** What is required **
Within the entries below, find each line containing the word "from" and copy it.

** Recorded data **
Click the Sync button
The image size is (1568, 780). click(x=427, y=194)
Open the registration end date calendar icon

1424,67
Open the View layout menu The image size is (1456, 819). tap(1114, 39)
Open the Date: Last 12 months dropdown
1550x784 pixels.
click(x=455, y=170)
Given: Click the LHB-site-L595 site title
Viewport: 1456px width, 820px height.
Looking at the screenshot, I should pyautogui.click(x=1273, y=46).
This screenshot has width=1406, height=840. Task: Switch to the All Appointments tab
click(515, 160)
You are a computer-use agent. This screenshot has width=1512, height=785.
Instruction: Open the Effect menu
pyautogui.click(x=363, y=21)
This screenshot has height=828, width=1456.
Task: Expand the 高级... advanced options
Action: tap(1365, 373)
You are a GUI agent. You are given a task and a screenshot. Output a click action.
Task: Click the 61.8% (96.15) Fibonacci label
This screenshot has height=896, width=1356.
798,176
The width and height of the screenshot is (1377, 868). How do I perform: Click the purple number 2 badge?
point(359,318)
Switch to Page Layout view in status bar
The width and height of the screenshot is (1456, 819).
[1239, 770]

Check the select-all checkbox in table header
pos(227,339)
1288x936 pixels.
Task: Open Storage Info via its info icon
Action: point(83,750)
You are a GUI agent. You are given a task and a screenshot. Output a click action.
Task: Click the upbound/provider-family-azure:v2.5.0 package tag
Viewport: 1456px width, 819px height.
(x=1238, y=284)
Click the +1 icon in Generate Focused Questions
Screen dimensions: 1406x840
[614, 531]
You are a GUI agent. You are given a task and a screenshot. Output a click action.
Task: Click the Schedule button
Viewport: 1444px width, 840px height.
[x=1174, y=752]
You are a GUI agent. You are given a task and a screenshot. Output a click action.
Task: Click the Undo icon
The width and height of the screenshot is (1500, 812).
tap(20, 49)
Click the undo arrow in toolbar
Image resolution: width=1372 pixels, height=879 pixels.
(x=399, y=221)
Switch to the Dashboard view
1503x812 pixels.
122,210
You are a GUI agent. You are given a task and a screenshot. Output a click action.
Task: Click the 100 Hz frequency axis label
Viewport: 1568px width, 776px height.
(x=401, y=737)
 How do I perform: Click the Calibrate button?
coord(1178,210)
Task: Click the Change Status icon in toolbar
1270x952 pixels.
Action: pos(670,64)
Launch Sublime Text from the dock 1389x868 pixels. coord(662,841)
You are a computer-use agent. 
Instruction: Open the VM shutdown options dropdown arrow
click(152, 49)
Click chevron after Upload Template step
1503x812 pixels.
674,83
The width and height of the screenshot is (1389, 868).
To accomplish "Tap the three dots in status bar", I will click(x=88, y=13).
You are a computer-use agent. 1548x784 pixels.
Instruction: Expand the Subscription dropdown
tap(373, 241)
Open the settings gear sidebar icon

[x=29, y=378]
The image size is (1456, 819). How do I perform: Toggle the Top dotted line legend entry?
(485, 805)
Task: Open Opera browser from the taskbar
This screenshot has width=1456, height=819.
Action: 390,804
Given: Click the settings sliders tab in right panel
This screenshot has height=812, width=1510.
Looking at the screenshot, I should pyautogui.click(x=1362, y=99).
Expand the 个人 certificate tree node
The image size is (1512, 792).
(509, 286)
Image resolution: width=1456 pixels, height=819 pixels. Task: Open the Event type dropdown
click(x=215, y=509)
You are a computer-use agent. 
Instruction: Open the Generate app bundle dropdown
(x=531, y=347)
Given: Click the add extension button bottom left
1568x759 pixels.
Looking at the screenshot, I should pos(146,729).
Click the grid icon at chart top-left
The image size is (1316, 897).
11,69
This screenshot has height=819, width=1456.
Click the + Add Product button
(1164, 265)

** Result for this exercise **
Launch Sublime Text from the dock 1389x868 pixels. coord(662,841)
Task: Open Opera browser from the taskbar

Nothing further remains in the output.